== REQUEST 1 ==
In the forum thread below on hire purchase, what does Wordy McWordface say the company would do if you didn't keep up with your payments?
====== TEXT EXTRACT ======
# hire purchase vs. installment plan  (BE vs. AE)



## zaffy

I guess BE could say this.
_"I'm going to get a new car on hire purchase"_

1. Would AE put it the same way?
2. Could I say this as well? _I'm going to get a new car in an installment system. _


----------



## anthox

Frankly, I have no idea what either of those sentences mean.


----------



## zaffy

anthox said:


> Frankly, I have no idea what either of those sentences mean.


I meant buying a car paying a series of regular payments until all of an agreed amount has been paid.


----------



## Wordy McWordface

zaffy said:


> I guess BE could say this.
> _"I'm going to get a new car on hire purchase"_


No. 'Hire purchase' is a very outdated term. I haven't heard it for many years.  It's a phrase I remember my parents using when I was a child, in the days before credit cards were widely available. People used to buy household goods that way. If you didn't keep up with your payments, the company would come and take your furniture away. That's where the 'hire' comes in. It wasn't yours until you'd paid off all the installments. I don't think younger people have even heard of it.
====== INPUT ROWS ======
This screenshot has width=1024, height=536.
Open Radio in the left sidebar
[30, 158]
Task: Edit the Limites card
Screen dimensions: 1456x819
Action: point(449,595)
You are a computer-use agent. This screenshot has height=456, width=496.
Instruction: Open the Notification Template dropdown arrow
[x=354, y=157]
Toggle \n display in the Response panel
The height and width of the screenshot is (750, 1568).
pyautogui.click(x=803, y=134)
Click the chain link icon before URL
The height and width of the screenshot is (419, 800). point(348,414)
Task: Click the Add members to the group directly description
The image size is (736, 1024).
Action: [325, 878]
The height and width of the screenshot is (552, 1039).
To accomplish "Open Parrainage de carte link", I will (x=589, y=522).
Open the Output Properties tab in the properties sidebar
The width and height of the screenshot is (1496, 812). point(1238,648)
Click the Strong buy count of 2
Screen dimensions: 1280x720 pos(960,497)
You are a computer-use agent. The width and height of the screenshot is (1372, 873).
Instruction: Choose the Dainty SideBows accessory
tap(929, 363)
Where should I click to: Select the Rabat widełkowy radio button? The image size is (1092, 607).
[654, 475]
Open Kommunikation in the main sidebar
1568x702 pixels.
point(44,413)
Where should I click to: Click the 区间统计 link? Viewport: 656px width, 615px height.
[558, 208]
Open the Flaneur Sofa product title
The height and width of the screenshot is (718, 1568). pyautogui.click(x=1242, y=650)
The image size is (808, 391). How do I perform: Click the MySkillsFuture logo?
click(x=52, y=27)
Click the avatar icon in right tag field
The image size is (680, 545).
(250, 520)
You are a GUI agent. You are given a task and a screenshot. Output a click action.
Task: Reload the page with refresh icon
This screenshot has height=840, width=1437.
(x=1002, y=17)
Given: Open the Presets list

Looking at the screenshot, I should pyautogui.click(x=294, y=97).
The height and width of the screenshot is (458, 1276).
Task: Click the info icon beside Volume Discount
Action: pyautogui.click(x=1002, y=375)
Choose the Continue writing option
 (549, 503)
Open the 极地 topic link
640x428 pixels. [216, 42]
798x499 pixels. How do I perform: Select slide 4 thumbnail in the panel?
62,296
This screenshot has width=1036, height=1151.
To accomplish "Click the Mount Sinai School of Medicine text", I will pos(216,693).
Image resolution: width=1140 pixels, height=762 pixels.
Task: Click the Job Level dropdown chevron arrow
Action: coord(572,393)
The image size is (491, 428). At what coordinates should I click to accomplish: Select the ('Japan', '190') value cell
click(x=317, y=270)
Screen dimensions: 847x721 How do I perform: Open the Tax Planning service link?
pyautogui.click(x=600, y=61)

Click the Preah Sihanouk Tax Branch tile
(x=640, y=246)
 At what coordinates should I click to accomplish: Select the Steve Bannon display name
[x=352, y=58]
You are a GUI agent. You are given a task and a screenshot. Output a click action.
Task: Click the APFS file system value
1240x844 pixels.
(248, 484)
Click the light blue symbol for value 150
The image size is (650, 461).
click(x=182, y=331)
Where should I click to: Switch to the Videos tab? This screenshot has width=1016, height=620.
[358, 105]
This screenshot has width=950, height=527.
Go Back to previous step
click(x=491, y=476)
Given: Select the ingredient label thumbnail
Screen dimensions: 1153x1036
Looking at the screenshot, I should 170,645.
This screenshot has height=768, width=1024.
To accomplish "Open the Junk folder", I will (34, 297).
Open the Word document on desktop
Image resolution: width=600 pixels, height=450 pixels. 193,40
======
== REQUEST 2 ==
State how many lines in the rows contain the word "thumbnail". Reply with the number alone.

== WRITTEN REPLY 1 ==
The company would come and take your furniture away.

== WRITTEN REPLY 2 ==
2